In understanding the saga of America’s first experiment in high speed rail, I hope we will better comprehend why subsequent efforts have fallen short. I believe that my research will help advance the cause of passenger rail advocacy by stressing that opposition to passenger rail has never been based on sound policy, but rather on political prejudices.

My internship has given me the opportunity to explore this interest and its ramifications in a modern policy setting. By attending hearings, I’ve had the chance to see first hand the ongoing debate over passenger rail funding and the policy obstacles to offering more train service. Through my work on the NARP Blog, I’ve had the opportunity to reflect critically on issues affecting transportation and to critique the often flawed arguments of rail opponents. Overall, my internship has offered me an invaluable first-hand look at policy debates, and has given me a much more solid understanding of the larger political context.

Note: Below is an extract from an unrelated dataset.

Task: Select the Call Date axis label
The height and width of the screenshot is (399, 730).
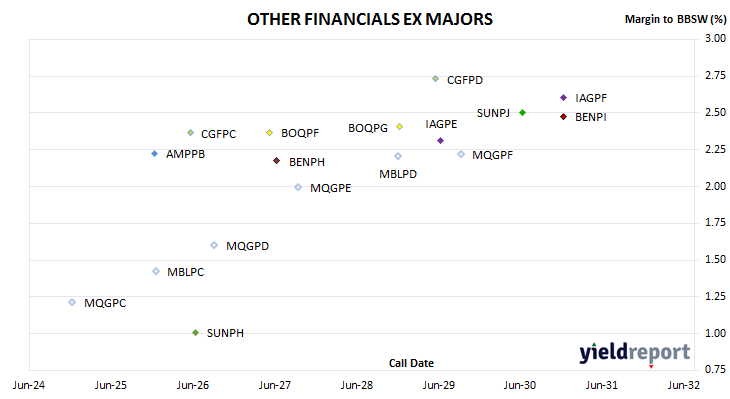Action: coord(411,363)
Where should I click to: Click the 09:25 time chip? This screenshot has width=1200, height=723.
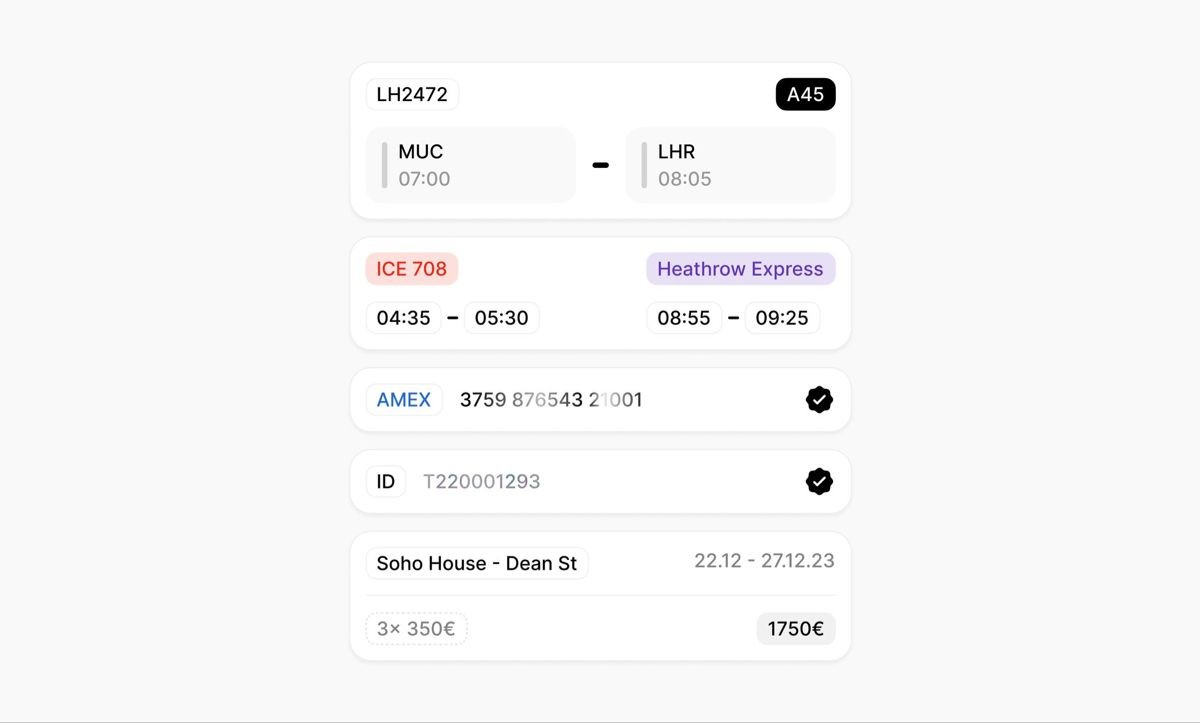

Interning with NARP has also helped me define my career interest. After graduation, I hope to find a position in transportation policy either in Washington or in the greater mid-Atlantic area. To that end, I would also be interested in work in Congress as a legislative assistant focus on transportation issues. Ultimately, I hope to be in a position where I can advocate for a balanced, rational transportation policy that supports rail to the same degree as highways and aviation. My historical background tells me that rail has always been a backbone of the American economy; pretending that it is outmoded and can be replaced by highways and aviation is an extremely short-sighted proposition. With that in mind, I hope to help make progress towards NARP’s dream of more and better trains.